>>>

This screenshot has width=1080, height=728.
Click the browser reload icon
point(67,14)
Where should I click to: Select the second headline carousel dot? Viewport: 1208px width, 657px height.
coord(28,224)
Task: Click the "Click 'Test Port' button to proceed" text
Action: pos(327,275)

<<<
>>>

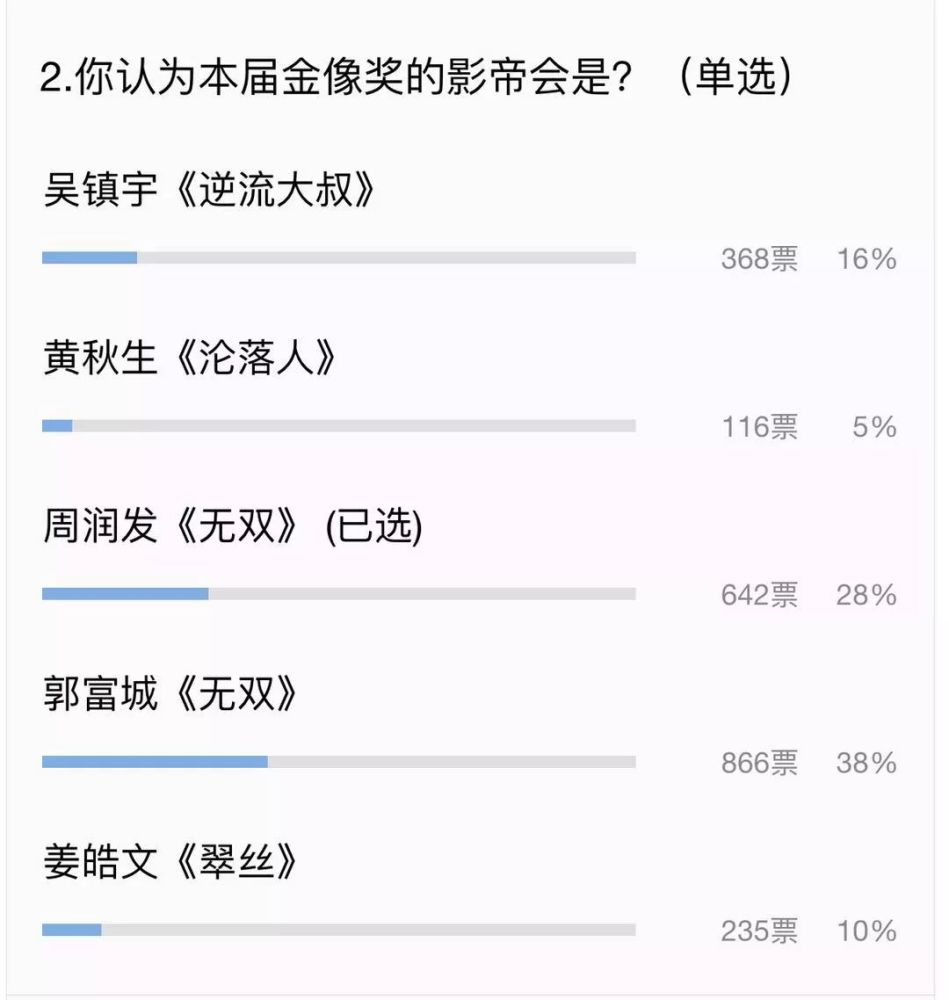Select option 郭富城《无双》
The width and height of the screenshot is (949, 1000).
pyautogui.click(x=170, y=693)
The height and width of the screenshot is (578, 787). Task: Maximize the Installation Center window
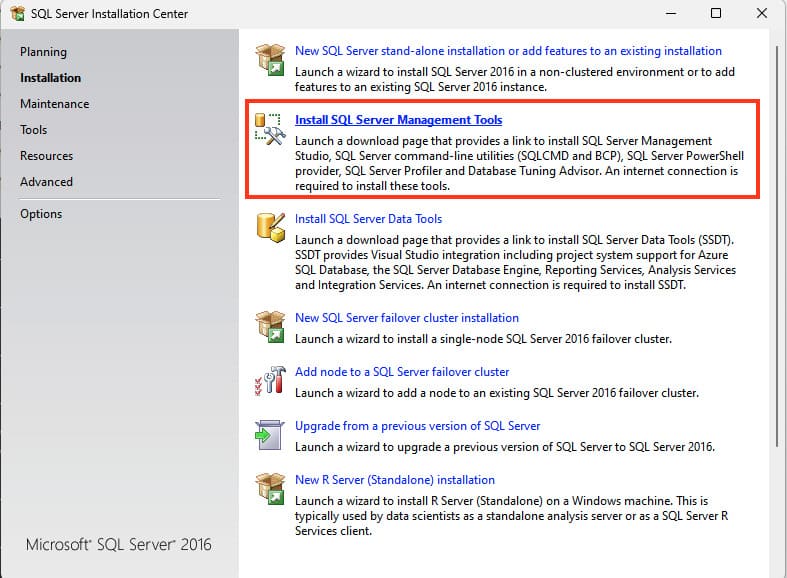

<<<
>>>

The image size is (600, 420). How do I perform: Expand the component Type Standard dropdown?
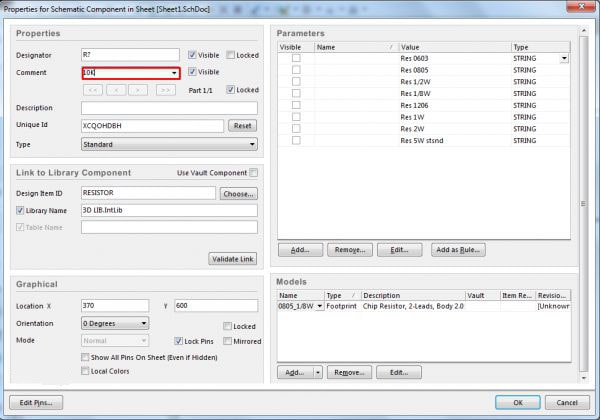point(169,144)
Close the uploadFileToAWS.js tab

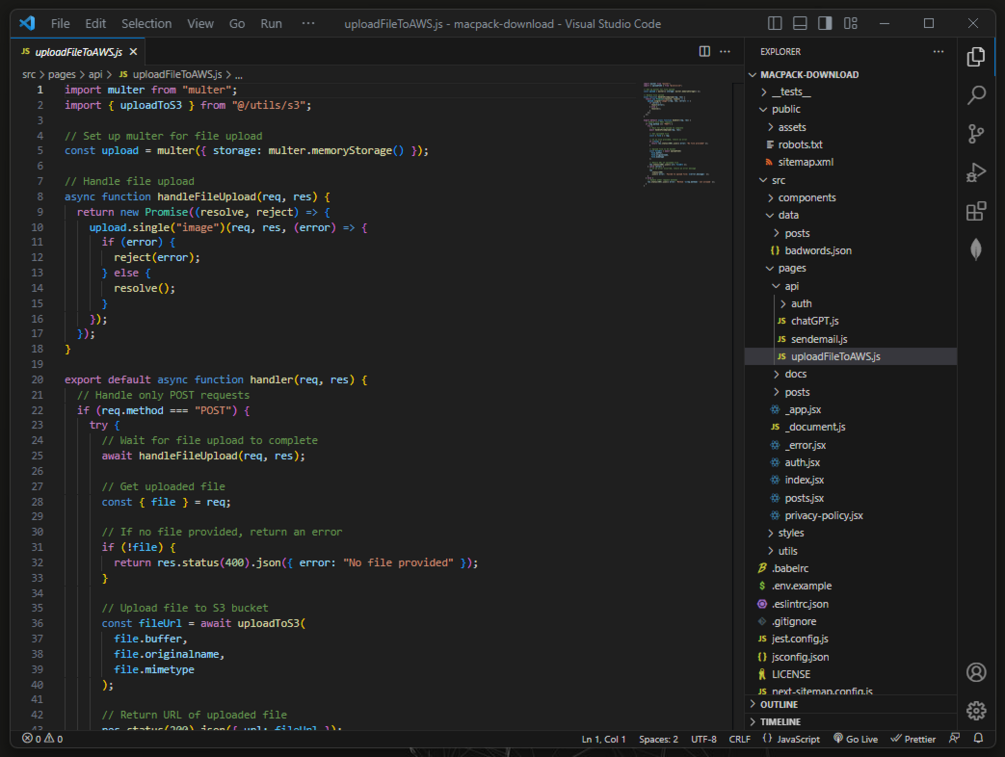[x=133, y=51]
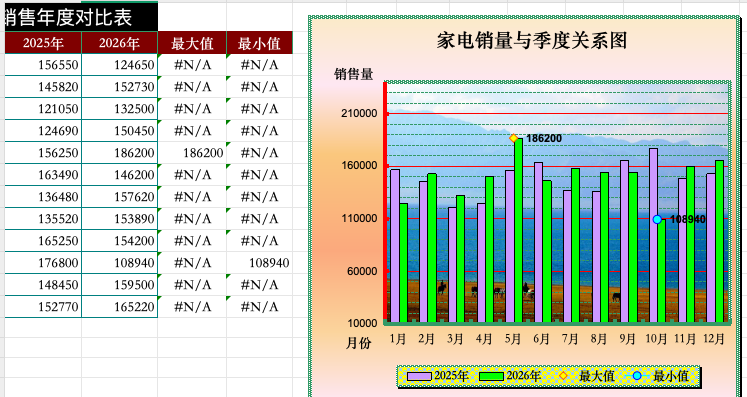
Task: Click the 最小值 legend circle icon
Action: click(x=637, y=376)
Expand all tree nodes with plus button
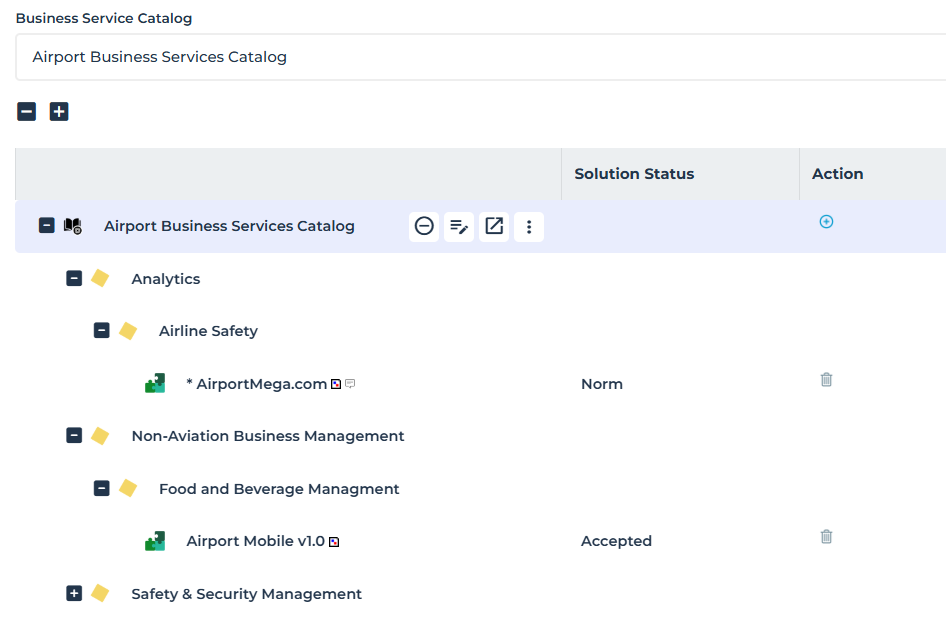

<<<

**Your objective**
Set down again, word for word, every line from the one with "The image size" to the one with "Expand all tree nodes with plus button" in the entries above, and omit the pictures.

**Your solution**
The image size is (600, 420). How do I perform: Expand the component Type Standard dropdown?
point(169,144)
Close the uploadFileToAWS.js tab

[x=133, y=51]
Task: Click the 最小值 legend circle icon
Action: click(x=637, y=376)
Expand all tree nodes with plus button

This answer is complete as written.